La siguiente que recuerdo ya tiene que ser del secundario, de esas jornadas que empezaban desde la mañana para buscar lugar en un parque superpoblado. Y seguían, empujando con los deseos adolescentes a las nubes para que no se hicieran lluvia.
A los 16 hubo una primavera preciosa, enamorada y rosada, de madrugada, soñando con flores eternizadas en canciones de rock. La sigo recordando cada septiembre…
La siguiente fue en un micro de larga distancia, entre lágrimas de no-aniversario y de fin de viaje.
Un par de años después, otra vez, rosada y enamorada, contrariada y obnubilada. Diez años ya y de vez en cuando me pinta una sonrisa de tanta belleza sobre la mesa.

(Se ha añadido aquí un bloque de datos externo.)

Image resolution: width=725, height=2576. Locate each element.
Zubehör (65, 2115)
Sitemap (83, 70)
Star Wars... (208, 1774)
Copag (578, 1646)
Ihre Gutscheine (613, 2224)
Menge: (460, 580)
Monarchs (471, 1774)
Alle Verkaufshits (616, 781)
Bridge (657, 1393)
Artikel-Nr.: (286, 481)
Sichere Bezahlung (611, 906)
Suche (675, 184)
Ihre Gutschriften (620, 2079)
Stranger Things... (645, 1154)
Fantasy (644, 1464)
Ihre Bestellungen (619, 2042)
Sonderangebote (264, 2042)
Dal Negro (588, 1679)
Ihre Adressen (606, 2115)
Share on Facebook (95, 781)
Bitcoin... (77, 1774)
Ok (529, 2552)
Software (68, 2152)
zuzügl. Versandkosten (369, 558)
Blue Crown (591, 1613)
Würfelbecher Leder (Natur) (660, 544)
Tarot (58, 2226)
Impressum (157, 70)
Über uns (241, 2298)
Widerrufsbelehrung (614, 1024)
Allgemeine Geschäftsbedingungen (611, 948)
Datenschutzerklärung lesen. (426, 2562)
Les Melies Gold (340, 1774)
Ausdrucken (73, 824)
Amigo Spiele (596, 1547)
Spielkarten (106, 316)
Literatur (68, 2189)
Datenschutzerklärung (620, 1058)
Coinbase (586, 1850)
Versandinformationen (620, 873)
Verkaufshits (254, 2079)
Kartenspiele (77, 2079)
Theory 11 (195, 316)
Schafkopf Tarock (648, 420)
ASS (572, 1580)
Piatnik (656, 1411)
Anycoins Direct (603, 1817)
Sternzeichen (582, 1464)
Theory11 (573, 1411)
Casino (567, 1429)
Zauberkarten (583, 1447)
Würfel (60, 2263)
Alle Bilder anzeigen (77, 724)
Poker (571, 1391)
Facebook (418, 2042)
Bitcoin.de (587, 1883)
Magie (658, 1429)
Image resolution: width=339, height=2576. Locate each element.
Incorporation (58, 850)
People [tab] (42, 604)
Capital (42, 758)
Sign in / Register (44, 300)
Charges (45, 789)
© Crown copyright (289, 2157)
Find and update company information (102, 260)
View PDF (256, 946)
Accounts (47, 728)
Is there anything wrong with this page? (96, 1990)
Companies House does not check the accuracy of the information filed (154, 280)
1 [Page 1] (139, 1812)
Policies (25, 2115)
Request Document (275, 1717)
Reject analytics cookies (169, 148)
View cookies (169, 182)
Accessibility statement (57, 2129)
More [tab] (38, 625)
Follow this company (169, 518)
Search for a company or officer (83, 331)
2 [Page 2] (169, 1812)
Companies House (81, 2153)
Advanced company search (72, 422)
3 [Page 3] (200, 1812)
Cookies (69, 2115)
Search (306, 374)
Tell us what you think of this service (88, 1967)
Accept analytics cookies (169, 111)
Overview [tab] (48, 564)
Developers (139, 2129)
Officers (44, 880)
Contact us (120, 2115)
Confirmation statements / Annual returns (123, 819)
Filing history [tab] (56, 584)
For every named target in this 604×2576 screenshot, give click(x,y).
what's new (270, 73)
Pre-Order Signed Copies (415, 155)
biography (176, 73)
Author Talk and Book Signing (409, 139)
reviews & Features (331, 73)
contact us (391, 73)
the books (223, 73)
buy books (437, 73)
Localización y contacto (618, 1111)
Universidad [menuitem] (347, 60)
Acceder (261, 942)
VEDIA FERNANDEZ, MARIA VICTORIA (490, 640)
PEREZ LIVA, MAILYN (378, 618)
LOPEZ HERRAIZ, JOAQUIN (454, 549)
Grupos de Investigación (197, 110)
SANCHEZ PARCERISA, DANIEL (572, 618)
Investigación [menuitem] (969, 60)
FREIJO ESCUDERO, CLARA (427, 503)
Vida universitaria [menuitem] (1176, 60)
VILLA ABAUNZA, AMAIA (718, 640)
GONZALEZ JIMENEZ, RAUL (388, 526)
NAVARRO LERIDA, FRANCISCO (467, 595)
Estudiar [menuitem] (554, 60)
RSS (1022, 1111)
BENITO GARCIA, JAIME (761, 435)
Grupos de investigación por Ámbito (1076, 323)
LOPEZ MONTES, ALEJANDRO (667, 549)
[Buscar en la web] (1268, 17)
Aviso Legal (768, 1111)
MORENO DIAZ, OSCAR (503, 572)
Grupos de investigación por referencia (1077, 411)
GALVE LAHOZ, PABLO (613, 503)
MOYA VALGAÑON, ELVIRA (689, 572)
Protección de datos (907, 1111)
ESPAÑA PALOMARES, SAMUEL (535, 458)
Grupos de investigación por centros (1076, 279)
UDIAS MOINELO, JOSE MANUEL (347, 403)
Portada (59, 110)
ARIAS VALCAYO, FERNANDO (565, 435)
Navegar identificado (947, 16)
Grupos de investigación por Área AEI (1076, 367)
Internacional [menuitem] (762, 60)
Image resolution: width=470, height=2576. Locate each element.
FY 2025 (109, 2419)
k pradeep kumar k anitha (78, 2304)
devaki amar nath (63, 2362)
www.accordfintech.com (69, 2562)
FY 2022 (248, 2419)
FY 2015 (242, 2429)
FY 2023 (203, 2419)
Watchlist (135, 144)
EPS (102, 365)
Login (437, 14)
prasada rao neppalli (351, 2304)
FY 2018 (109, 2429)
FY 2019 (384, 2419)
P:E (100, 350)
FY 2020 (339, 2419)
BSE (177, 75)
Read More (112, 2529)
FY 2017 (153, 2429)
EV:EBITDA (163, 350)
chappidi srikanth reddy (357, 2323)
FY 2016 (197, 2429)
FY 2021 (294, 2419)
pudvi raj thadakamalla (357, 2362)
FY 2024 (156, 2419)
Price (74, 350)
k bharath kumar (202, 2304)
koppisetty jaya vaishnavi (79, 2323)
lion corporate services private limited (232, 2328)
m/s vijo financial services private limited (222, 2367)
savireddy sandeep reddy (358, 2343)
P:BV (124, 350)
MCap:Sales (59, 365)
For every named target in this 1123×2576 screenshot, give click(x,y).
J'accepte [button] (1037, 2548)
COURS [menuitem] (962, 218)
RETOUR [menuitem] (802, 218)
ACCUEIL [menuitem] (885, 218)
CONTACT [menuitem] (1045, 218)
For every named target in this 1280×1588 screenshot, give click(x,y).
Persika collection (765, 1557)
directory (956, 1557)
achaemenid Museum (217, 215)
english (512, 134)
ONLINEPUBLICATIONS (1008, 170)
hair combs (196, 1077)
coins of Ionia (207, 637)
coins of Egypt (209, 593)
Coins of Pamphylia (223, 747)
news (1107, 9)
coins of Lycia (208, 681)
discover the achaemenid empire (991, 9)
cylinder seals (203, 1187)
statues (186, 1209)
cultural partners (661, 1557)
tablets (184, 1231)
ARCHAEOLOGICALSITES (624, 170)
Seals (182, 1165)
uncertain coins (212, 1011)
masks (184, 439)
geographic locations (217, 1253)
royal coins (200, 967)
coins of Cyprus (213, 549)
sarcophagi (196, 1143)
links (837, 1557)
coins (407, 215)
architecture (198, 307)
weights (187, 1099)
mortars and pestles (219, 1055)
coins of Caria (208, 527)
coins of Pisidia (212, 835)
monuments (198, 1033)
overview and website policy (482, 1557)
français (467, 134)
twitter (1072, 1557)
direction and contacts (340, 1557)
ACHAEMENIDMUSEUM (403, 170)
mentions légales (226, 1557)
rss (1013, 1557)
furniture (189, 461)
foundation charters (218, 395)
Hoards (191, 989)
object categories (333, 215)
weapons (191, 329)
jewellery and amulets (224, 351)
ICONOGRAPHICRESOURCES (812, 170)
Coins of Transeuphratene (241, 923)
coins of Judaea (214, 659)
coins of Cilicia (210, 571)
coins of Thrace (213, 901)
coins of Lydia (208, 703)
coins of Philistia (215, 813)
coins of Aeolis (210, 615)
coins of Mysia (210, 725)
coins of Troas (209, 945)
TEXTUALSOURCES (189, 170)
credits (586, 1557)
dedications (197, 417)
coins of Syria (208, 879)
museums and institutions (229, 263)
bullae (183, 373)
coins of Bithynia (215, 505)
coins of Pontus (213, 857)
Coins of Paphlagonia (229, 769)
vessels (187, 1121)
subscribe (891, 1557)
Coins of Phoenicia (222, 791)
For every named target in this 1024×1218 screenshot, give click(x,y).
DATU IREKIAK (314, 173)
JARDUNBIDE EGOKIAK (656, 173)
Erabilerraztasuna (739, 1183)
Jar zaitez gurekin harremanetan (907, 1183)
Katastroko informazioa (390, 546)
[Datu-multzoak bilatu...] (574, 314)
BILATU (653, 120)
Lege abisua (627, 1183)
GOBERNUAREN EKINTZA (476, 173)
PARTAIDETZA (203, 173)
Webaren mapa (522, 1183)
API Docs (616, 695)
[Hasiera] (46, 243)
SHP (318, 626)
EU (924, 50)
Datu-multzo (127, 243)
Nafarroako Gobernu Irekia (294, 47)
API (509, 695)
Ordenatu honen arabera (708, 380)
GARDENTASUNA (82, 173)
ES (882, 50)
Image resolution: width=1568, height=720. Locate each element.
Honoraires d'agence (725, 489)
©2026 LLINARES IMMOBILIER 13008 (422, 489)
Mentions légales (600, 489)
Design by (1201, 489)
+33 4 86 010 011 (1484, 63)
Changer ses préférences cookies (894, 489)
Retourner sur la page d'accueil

Después, siguientes, siempre brindando, buscando carcajadas, sabiendo que las flores se cortan todas sin que dejen de crecer. Regando a veces, de tanto Bécquer en la adolescencia. Sin Praga y sin París.
Y la última, esta primavera, que llegó antes, bulliciosa, con ruido de olas rompiendo.
No son todas, son las que aparecen, se dibujan, me responden a la pregunta sobre los recuerdos, si son o si se inventan, si pueden inventarse todos o si algunos ya no pueden olvidarse.
Feliz primavera, entonces, una más. Y a festejar.